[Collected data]
**********

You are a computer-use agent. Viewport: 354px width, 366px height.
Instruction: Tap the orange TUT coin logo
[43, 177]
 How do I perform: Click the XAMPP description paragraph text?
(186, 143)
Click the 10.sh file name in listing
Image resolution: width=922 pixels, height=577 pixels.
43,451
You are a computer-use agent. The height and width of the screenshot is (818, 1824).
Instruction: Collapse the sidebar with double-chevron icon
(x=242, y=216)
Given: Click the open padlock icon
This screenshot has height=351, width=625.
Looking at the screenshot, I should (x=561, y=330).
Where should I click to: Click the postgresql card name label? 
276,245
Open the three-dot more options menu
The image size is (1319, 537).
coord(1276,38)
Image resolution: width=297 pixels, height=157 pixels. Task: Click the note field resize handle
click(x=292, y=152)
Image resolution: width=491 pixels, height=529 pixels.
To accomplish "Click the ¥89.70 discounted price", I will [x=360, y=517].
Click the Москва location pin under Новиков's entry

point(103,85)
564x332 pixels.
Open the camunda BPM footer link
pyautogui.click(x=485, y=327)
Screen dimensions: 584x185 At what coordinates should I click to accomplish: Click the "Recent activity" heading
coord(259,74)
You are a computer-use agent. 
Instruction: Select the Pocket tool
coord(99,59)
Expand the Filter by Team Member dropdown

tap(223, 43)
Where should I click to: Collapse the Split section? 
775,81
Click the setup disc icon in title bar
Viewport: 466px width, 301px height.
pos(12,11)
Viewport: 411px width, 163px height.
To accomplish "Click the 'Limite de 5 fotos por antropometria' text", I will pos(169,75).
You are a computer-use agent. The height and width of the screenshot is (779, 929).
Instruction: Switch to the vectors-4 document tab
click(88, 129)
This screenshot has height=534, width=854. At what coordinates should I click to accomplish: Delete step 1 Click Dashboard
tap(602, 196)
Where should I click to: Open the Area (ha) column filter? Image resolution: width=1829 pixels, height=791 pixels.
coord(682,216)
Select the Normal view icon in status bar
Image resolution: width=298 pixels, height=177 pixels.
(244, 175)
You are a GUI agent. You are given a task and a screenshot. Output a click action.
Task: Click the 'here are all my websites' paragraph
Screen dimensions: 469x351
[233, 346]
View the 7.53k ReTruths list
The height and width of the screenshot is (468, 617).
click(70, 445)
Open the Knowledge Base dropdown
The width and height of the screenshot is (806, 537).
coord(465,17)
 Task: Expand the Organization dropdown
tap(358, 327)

**********

_Exercise requirements_
The entries above hold the needed span. Transcribe exactly the lines from the one with "How do I perform: Click" to the one with "Given: Click the open padlock icon", both included.

_Solution to this task_
 How do I perform: Click the XAMPP description paragraph text?
(186, 143)
Click the 10.sh file name in listing
Image resolution: width=922 pixels, height=577 pixels.
43,451
You are a computer-use agent. The height and width of the screenshot is (818, 1824).
Instruction: Collapse the sidebar with double-chevron icon
(x=242, y=216)
Given: Click the open padlock icon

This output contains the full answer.